Les Gafa n’échapperont plus à l’impôt

L’OCDE peine à rassembler des Etats désireux de taxer au plus vite les services digitaux.
Annick Masounave
Google
La Commission veut taxer les Gafa (Google, Amazon, Facebook, Apple) à hauteur de 3 % de leurs revenus.  -  Bloomberg

C’est un fait, l’âge d’or de la fiscalité zéro, pour les multinationales du numérique, a pris fin. La Commission européenne estime que le taux d’imposition effectif des entreprises numériques dans l’Union européenne (UE) est inférieur de moitié à celui des entreprises traditionnelles (voir l’illustration), avec la bénédiction de quelques Etats membres. La fiscalité de sept d’entre eux, jugée agressive, a été dénoncée dans le cadre du « semestre européen ».

Certains accords fiscaux ont fait l’objet d’enquêtes de la part de la Commission, qui les a dans certains cas condamnés. C’est le cas de l’Irlande, à qui Bruxelles a demandé en août 2016 de récupérer 13 milliards d’euros auprès d’Apple. Un constat qui a poussé la Commission à relancer le projet d’assiette d’imposition commune dès octobre 2016. Le 15 mars, le Parlement européen s’est prononcé en faveur de l’harmonisation de l’assiette fiscale, et de la mise en place d’un guichet d’imposition unique pour les multinationales. L’un des enjeux de cette réforme est la mise à jour de la définition d’un établissement permanent. Historiquement liée à une présence physique, cette notion ne correspond pas au fonctionnement de l’économie digitale, par essence délocalisable.

Bruxelles a souhaité adopter des mesures de court terme, en introduisant une taxe indirecte sur les revenus générés par les activités digitales. L’Italie et le Royaume-Uni ont déjà adopté des mesures afin de taxer qui les transactions BtoB, qui les royalties.

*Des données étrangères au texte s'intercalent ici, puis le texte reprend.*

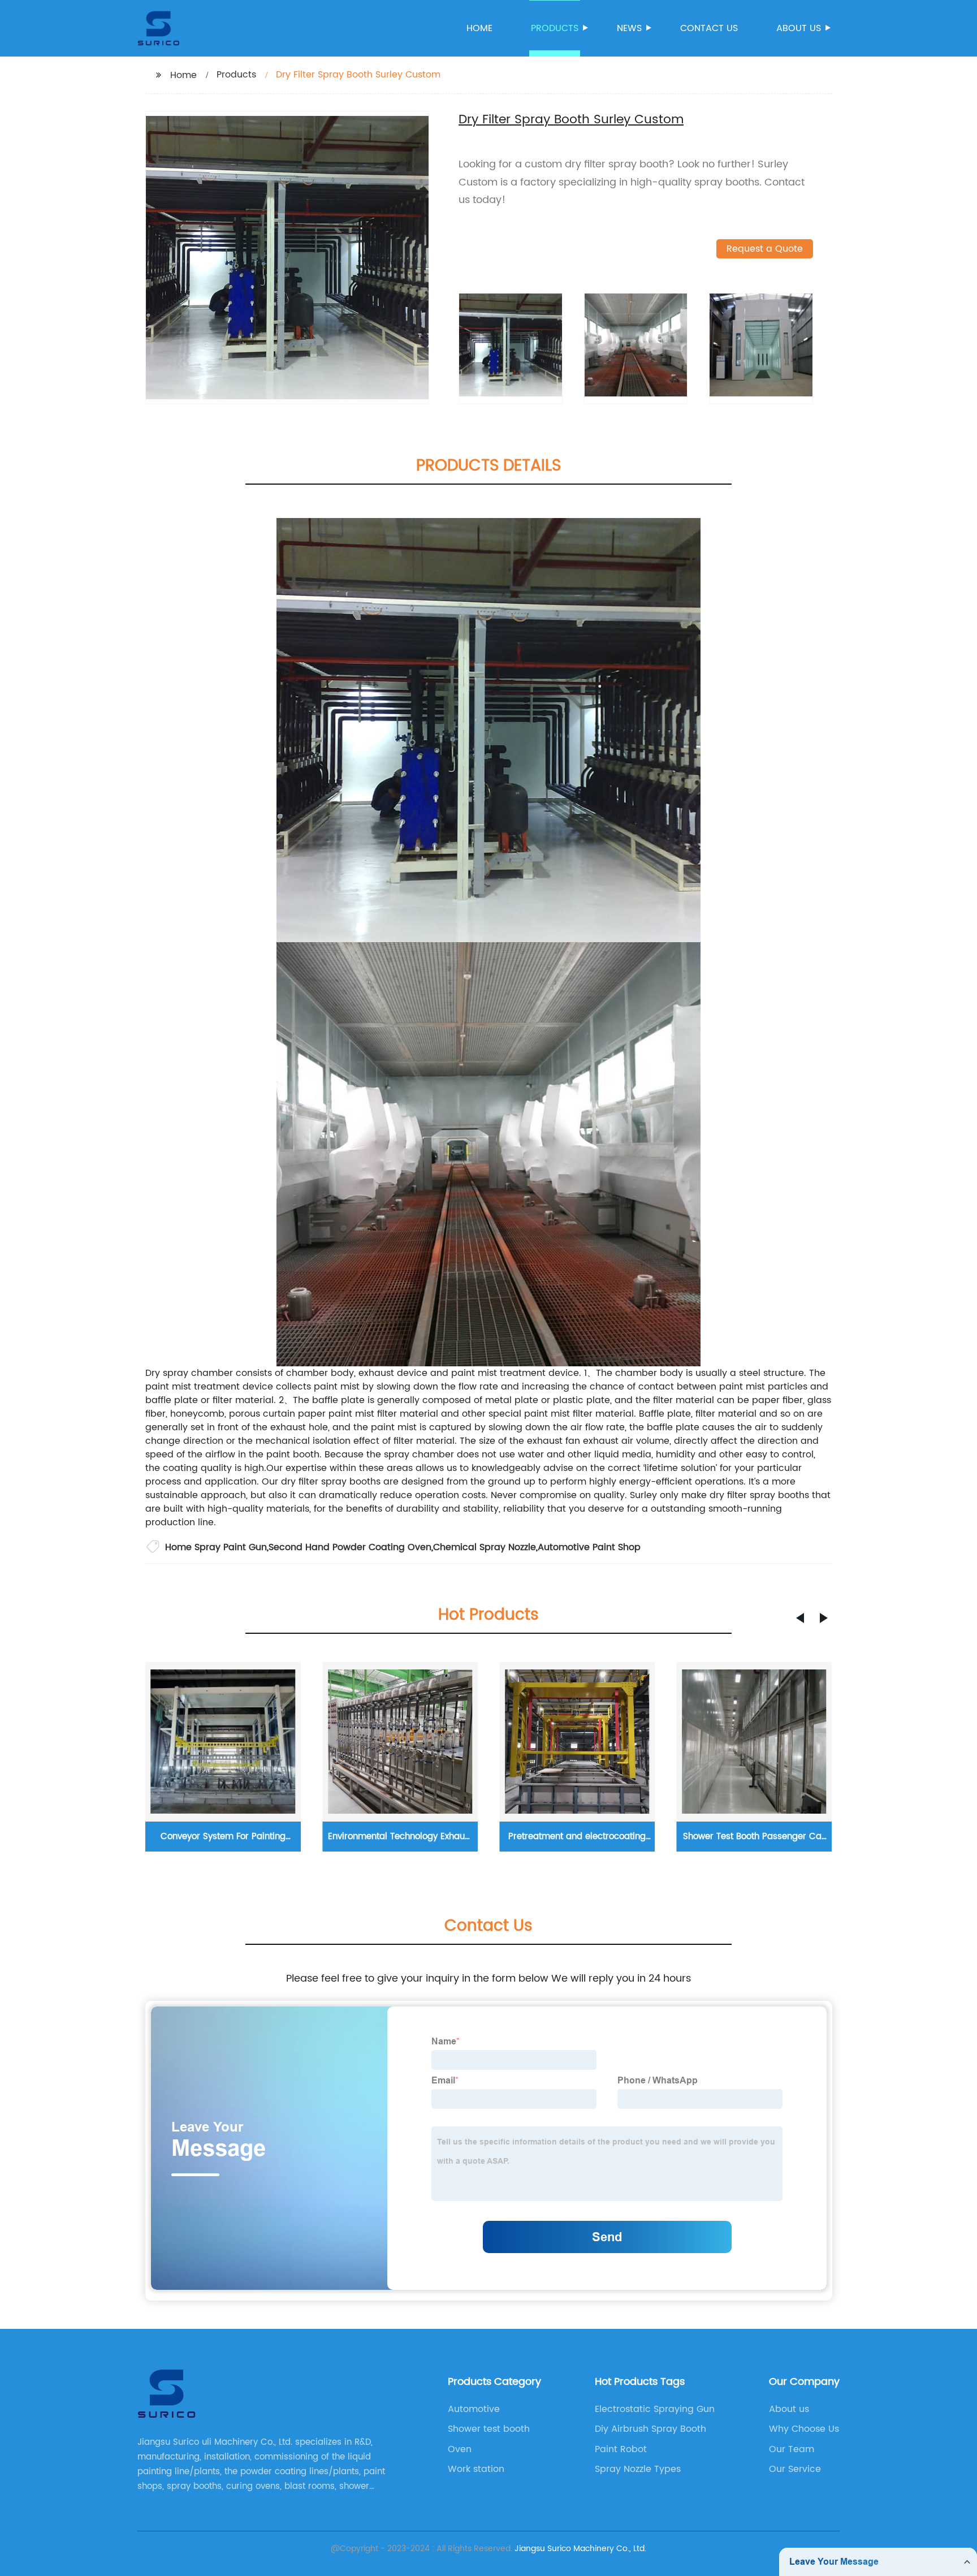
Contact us (709, 28)
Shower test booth (489, 2429)
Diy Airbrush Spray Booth (650, 2429)
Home (479, 28)
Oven (460, 2449)
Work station (476, 2469)
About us (798, 28)
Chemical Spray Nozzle (484, 1547)
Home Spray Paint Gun (216, 1547)
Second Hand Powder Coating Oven (350, 1547)
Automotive (474, 2409)
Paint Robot (621, 2449)
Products (554, 28)
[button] (800, 1618)
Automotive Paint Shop (589, 1547)
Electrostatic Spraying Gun (655, 2409)
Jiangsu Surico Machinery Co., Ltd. (580, 2548)
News (629, 28)
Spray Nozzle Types (638, 2469)
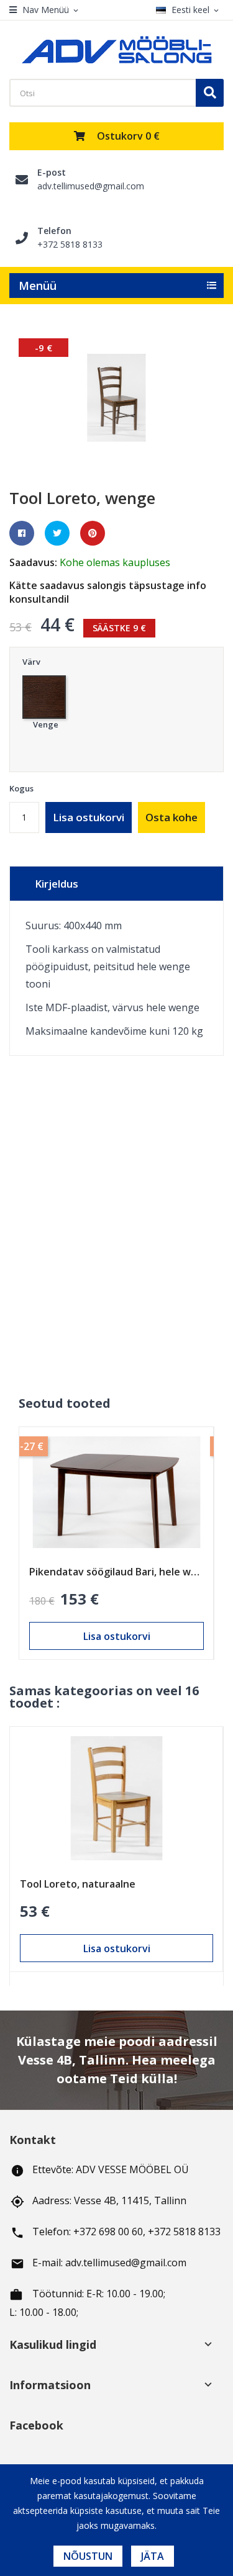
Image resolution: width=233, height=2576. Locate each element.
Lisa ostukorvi (88, 817)
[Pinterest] (92, 533)
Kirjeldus (56, 883)
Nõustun (87, 2556)
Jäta (152, 2556)
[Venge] (45, 694)
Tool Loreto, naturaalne (77, 1884)
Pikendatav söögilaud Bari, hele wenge (116, 1571)
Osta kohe (171, 817)
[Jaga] (21, 533)
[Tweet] (57, 533)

La Commission justifie cette mesure de court terme par la volonté de proposer un cadre réglementaire harmonisé et une sécurité juridique à ceux des Etats membres qui souhaiteraient légiférer sans attendre.

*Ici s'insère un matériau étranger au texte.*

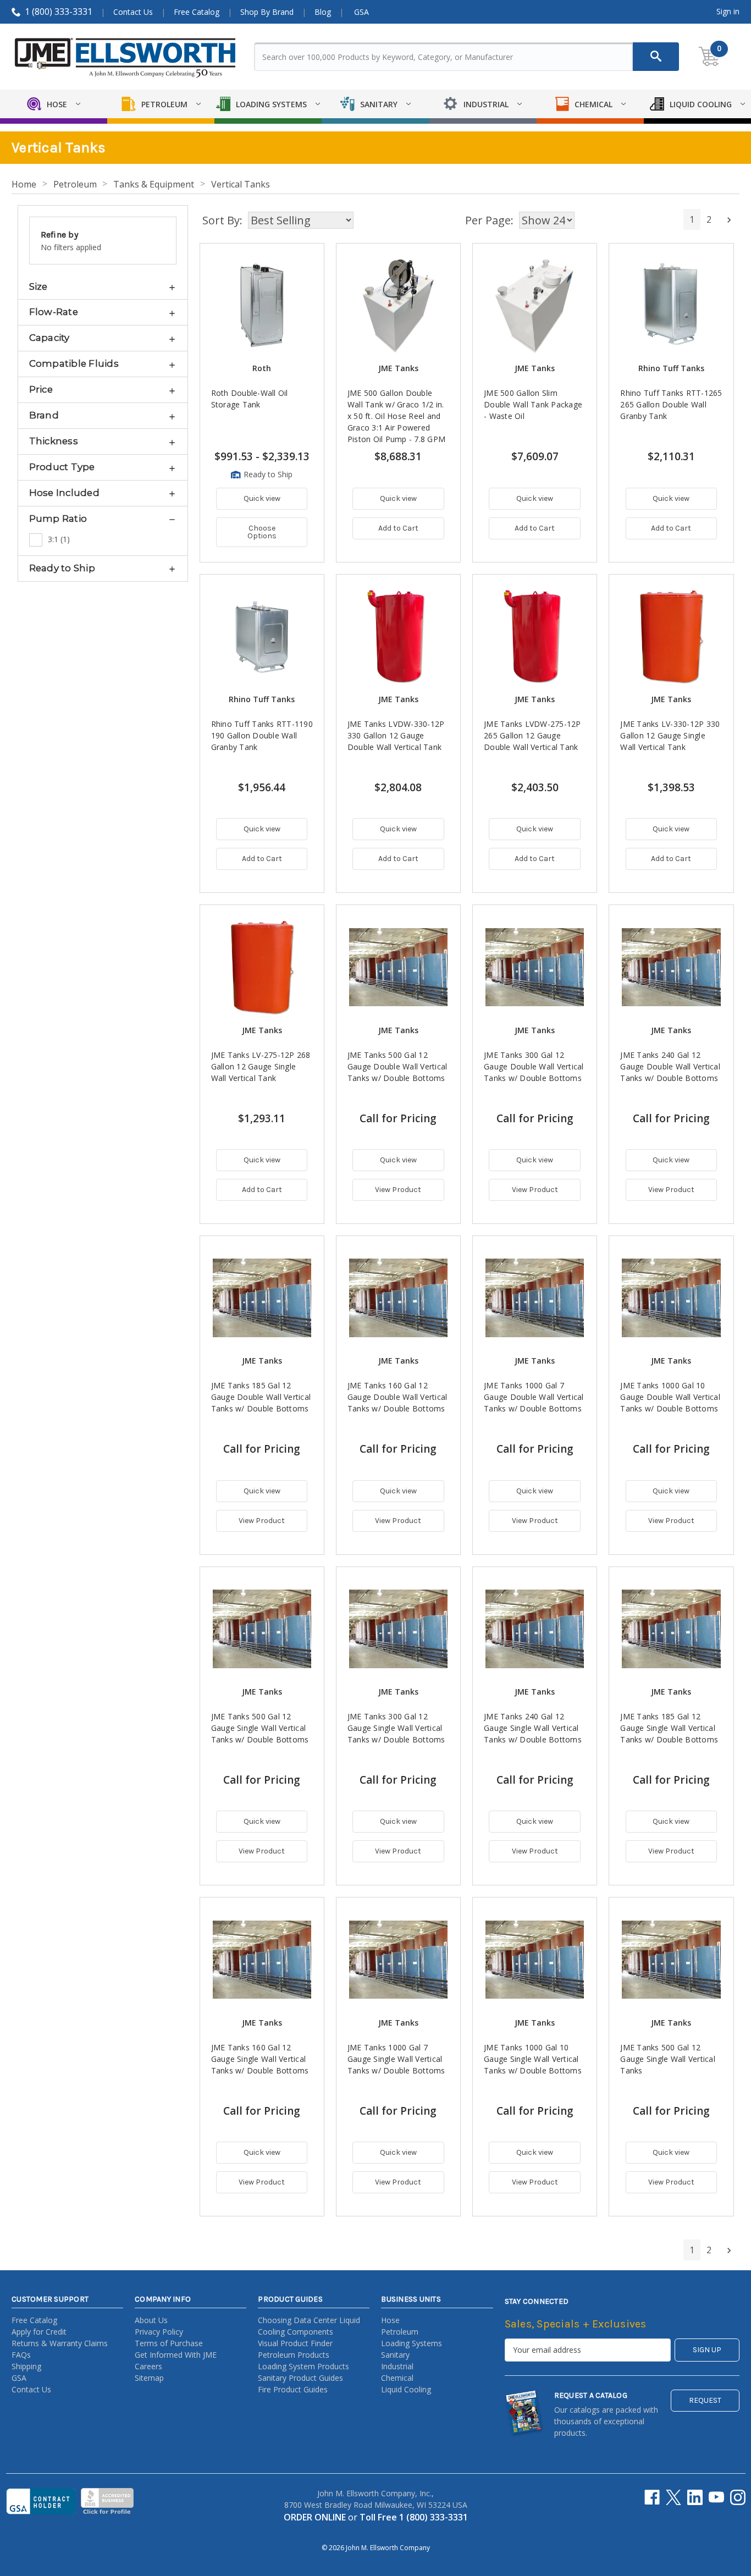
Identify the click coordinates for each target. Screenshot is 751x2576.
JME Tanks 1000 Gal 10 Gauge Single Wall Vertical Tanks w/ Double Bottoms (533, 2059)
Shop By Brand (267, 12)
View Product (398, 1189)
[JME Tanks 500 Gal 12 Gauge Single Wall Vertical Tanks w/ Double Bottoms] (262, 1629)
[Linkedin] (695, 2497)
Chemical (397, 2378)
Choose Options (262, 531)
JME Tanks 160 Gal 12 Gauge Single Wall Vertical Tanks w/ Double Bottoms (260, 2059)
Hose (390, 2320)
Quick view (262, 498)
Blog (322, 12)
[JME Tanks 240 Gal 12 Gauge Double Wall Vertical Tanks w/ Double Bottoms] (671, 967)
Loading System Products (303, 2366)
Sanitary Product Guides (300, 2378)
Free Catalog (196, 12)
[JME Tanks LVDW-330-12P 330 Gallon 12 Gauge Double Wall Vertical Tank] (398, 636)
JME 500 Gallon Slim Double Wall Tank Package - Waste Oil (533, 404)
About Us (151, 2320)
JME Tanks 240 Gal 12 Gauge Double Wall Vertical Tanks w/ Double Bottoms (670, 1066)
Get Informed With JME (176, 2354)
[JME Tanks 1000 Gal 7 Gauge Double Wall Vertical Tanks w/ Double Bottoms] (534, 1298)
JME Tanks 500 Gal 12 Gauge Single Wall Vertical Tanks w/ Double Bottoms (260, 1728)
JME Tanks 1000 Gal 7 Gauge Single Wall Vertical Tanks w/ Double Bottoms (396, 2059)
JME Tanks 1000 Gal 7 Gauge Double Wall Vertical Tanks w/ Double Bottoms (534, 1397)
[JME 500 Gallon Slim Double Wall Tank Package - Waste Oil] (534, 305)
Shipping (26, 2366)
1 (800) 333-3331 (58, 11)
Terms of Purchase (169, 2343)
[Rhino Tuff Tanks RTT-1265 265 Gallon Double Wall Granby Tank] (671, 305)
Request (705, 2400)
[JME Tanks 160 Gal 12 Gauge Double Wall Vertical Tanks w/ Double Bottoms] (398, 1298)
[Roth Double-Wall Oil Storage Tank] (262, 305)
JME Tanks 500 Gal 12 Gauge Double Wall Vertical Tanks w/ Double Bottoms (397, 1066)
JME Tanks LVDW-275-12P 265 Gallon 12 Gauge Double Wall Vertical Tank (532, 735)
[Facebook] (652, 2497)
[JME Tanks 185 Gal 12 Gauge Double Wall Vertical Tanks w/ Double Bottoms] (262, 1298)
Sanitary (395, 2354)
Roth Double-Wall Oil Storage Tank (249, 399)
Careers (148, 2366)
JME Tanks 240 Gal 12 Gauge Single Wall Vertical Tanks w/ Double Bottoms (533, 1728)
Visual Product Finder (295, 2343)
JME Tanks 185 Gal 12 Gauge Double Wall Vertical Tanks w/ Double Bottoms (261, 1397)
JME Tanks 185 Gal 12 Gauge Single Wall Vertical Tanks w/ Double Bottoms (669, 1728)
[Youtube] (716, 2497)
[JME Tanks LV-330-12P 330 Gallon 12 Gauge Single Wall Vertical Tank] (671, 636)
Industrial (397, 2366)
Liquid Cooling (406, 2389)
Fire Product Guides (293, 2389)
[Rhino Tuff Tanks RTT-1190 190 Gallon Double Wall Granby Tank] (262, 636)
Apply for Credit (39, 2331)
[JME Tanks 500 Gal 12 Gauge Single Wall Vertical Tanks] (671, 1959)
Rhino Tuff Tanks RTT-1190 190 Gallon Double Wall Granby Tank (262, 735)
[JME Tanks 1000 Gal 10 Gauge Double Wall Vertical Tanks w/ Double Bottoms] (671, 1298)
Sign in (727, 11)
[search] (656, 56)
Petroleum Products (293, 2354)
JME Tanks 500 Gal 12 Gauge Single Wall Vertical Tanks (667, 2059)
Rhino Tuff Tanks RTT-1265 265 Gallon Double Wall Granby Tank (671, 404)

Ce projet de taxe sur les services digitaux (DST) a été présenté le 21 mars, il devrait, selon la Commission, concerner quelques centaines d’entreprises. « Dans le meilleur des cas, la taxe ne serait pas mise en œuvre avant le 1er janvier 2020. En parallèle, nous serons en train de stabiliser les derniers paramètres de la solution de long terme », selon Valère Moutarlier, directeur fiscalité directe, coordination fiscale, analyse économique et évaluation à la Direction générale Fiscalité et Union douanière de la Commission. « Les prochaines échéances permettront de savoir si un consensus à 27 est possible. Tout va se jouer d’ici au mois de juin, à l’occasion du sommet des chefs d’Etat, le 23 mars, et du sommet Ecofin informel, le 24 avril », poursuit-il. Bien que la Commission n’y soit pas favorable, certains Etats n’excluent pas de recourir à une procédure de coopération renforcée. « L’objectif est de mettre le pied à l’étrier avec un projet réaliste, qui sera affiné dans le temps. Nous savons que certains Etats sont opposés au projet. Nous espérons cependant que le contexte va nous aider à emporter leur adhésion », précise-t-on à Bercy.

Des réformes en ordre dispersé

Au niveau international, le G20 a placé les travaux sous l’égide de l’OCDE (Organisation de coopération et de développement économiques). Cent treize juridictions collaborent à la définition d’un cadre visant à encadrer l’optimisation fiscale, qui chaque année prive les Etats de 250 milliards de dollars de recettes fiscales. L’organisation voit d’un mauvais œil des réformes qui désormais avancent en ordre dispersé. « Nous prenons acte de la volonté de l’Union européenne d’inscrire ses travaux de long terme dans le cadre des travaux de l’OCDE », a déclaré Pascal Saint-Amans, directeur du Centre de politique et d’administration fiscales (CTP) de l’OCDE. Outre la Commission européenne, l’IRS (Internal Revenue Service) américain devrait prochainement publier ses propres règles. L’Inde a déjà mis en place un prélèvement visant à équilibrer le taux d’imposition effectif des entreprises du numérique fin 2017.

Dans le pré-rapport remis le 16 mars aux ministres du G20 Finances, l’OCDE s’est contentée de décrire les différentes pistes encore à l’étude. Les échanges ne permettent pas aujourd’hui de dégager un consensus sur la définition même d’établissement numérique, socle de toute réforme fiscale. De même, la collecte de données personnelles, créatrice de valeur pour certains, est considérée par d’autres – dont les Etats-Unis – comme une simple étape du processus de production. L’OCDE prévoit de publier des propositions concrètes en 2020. « Nous espérons parvenir à un consensus et devenir l’adulte dans la pièce », a conclu Pascal Saint-Amans.